Content starts

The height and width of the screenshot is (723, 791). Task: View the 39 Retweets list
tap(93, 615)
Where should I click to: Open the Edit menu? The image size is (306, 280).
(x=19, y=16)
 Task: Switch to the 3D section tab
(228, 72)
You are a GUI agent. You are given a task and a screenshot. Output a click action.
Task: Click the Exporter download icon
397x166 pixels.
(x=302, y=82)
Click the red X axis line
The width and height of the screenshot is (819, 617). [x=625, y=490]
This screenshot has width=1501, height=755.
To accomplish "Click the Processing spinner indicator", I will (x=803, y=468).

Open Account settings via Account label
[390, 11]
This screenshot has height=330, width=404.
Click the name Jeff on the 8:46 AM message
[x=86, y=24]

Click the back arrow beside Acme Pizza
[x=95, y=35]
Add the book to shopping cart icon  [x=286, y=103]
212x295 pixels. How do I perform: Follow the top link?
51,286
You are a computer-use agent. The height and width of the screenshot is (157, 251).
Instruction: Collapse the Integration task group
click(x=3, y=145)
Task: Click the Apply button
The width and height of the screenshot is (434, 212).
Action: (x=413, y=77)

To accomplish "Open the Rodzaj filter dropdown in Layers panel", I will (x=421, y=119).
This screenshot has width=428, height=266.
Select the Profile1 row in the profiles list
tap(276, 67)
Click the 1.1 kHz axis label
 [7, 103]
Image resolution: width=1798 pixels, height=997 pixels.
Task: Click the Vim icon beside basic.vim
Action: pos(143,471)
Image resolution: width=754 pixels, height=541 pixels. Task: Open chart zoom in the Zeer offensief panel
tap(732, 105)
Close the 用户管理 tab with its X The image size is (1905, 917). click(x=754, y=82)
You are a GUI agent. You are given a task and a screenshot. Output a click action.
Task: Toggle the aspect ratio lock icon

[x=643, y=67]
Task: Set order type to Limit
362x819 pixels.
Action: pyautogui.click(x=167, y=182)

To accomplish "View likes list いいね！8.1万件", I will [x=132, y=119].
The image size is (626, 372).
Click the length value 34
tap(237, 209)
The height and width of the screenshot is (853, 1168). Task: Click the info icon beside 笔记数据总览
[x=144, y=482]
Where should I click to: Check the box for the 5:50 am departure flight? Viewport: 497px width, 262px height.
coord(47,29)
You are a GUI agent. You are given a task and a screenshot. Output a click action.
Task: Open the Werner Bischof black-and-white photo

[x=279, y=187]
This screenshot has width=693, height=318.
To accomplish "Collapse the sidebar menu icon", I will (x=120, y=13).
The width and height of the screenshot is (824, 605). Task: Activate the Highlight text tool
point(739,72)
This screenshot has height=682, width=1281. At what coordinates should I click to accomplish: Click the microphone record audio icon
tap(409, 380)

Content ends

_Exercise goal:_ Copy out each line of the records character for character.

_Output of the exercise:_
The height and width of the screenshot is (723, 791). Task: View the 39 Retweets list
tap(93, 615)
Where should I click to: Open the Edit menu? The image size is (306, 280).
(x=19, y=16)
 Task: Switch to the 3D section tab
(228, 72)
You are a GUI agent. You are given a task and a screenshot. Output a click action.
Task: Click the Exporter download icon
397x166 pixels.
(x=302, y=82)
Click the red X axis line
The width and height of the screenshot is (819, 617). [x=625, y=490]
This screenshot has width=1501, height=755.
To accomplish "Click the Processing spinner indicator", I will (x=803, y=468).

Open Account settings via Account label
[390, 11]
This screenshot has height=330, width=404.
Click the name Jeff on the 8:46 AM message
[x=86, y=24]

Click the back arrow beside Acme Pizza
[x=95, y=35]
Add the book to shopping cart icon  [x=286, y=103]
212x295 pixels. How do I perform: Follow the top link?
51,286
You are a computer-use agent. The height and width of the screenshot is (157, 251).
Instruction: Collapse the Integration task group
click(x=3, y=145)
Task: Click the Apply button
The width and height of the screenshot is (434, 212).
Action: (x=413, y=77)

To accomplish "Open the Rodzaj filter dropdown in Layers panel", I will (x=421, y=119).
This screenshot has width=428, height=266.
Select the Profile1 row in the profiles list
tap(276, 67)
Click the 1.1 kHz axis label
 [7, 103]
Image resolution: width=1798 pixels, height=997 pixels.
Task: Click the Vim icon beside basic.vim
Action: pos(143,471)
Image resolution: width=754 pixels, height=541 pixels. Task: Open chart zoom in the Zeer offensief panel
tap(732, 105)
Close the 用户管理 tab with its X The image size is (1905, 917). click(x=754, y=82)
You are a GUI agent. You are given a task and a screenshot. Output a click action.
Task: Toggle the aspect ratio lock icon

[x=643, y=67]
Task: Set order type to Limit
362x819 pixels.
Action: pyautogui.click(x=167, y=182)

To accomplish "View likes list いいね！8.1万件", I will [x=132, y=119].
The image size is (626, 372).
Click the length value 34
tap(237, 209)
The height and width of the screenshot is (853, 1168). Task: Click the info icon beside 笔记数据总览
[x=144, y=482]
Where should I click to: Check the box for the 5:50 am departure flight? Viewport: 497px width, 262px height.
coord(47,29)
You are a GUI agent. You are given a task and a screenshot. Output a click action.
Task: Open the Werner Bischof black-and-white photo

[x=279, y=187]
This screenshot has width=693, height=318.
To accomplish "Collapse the sidebar menu icon", I will (x=120, y=13).
The width and height of the screenshot is (824, 605). Task: Activate the Highlight text tool
point(739,72)
This screenshot has height=682, width=1281. At what coordinates should I click to accomplish: Click the microphone record audio icon
tap(409, 380)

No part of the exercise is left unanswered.